Page text

···

Adhesion is the tendency of dissimilar particles or surfaces to cling to one another (cohesion refers to the tendency of similar or identical particles/surfaces to cling to one another). The forces that cause adhesion and cohesion can be divided into several types. The intermolecular forces responsible for the function of various kinds of stickers and sticky tape fall into the categories of chemical adhesion, dispersive adhesion, and diffusive adhesion. In addition to the cumulative magnitudes of these intermolecular forces, there are certain emergent mechanical effects that will also be discussed at the end of the article.

## Surface energy

Diagram of various cases of cleavage, with each unique species labeled.
A: γ = (1/2)W11
B: W12 = γ1 + γ2 – γ12
C: γ12 = (1/2)W121 = (1/2)W212
D: W12 + W33 – W13 – W23 = W132.

···

Dataset content
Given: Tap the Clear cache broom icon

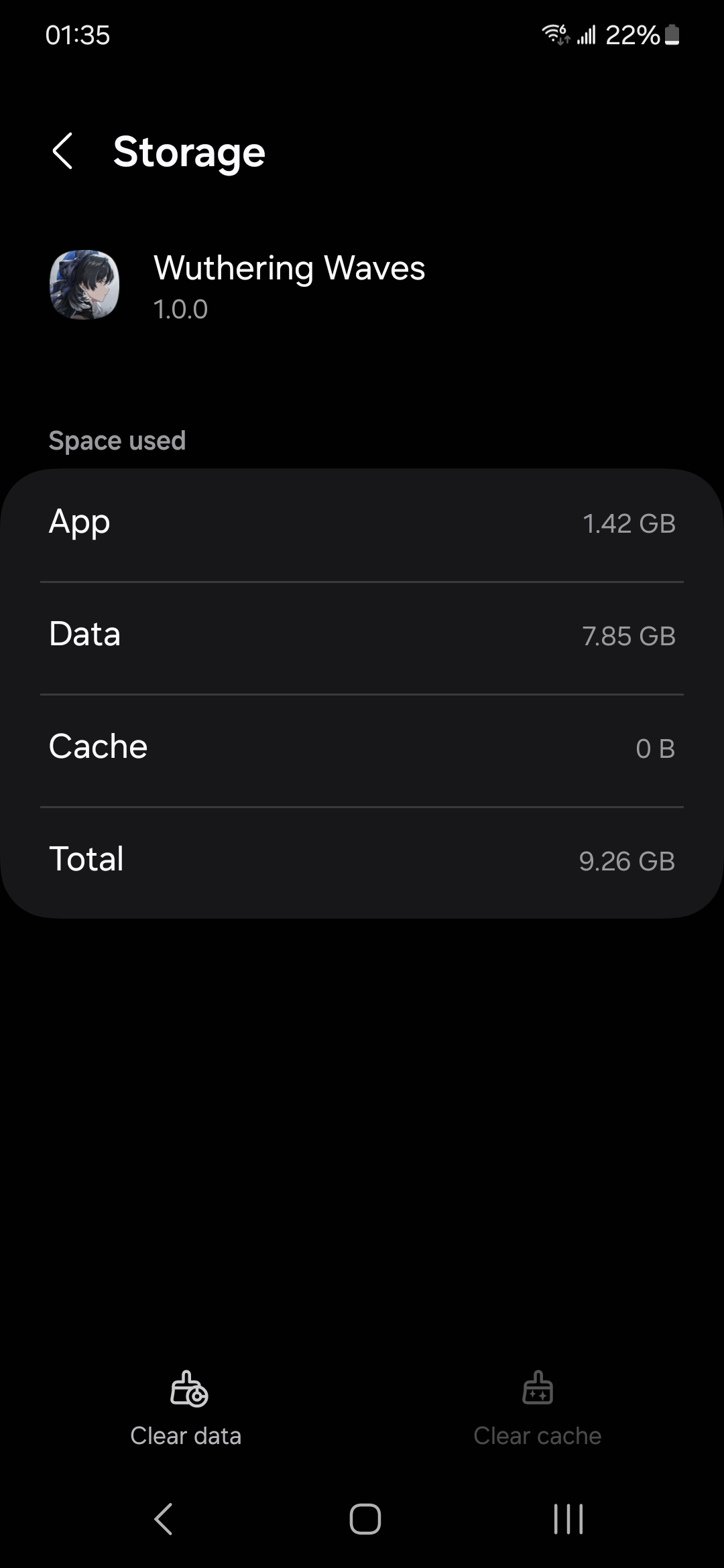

···

Requests
1. Summarize the adhesion text in two sentences.
2. Write out the part of the adhesion text that opens with the words containing "Diagram of various" and closes with "W23 = W132.".

Expected results
1. Adhesion is the tendency of dissimilar particles or surfaces to cling to one another, while cohesion is the same tendency among similar or identical particles or surfaces. The intermolecular forces that make stickers and sticky tape work fall into chemical, dispersive, and diffusive adhesion, and certain emergent mechanical effects are to be discussed at the end of the article.

2.
Diagram of various cases of cleavage, with each unique species labeled.
A: γ = (1/2)W11
B: W12 = γ1 + γ2 – γ12
C: γ12 = (1/2)W121 = (1/2)W212
D: W12 + W33 – W13 – W23 = W132.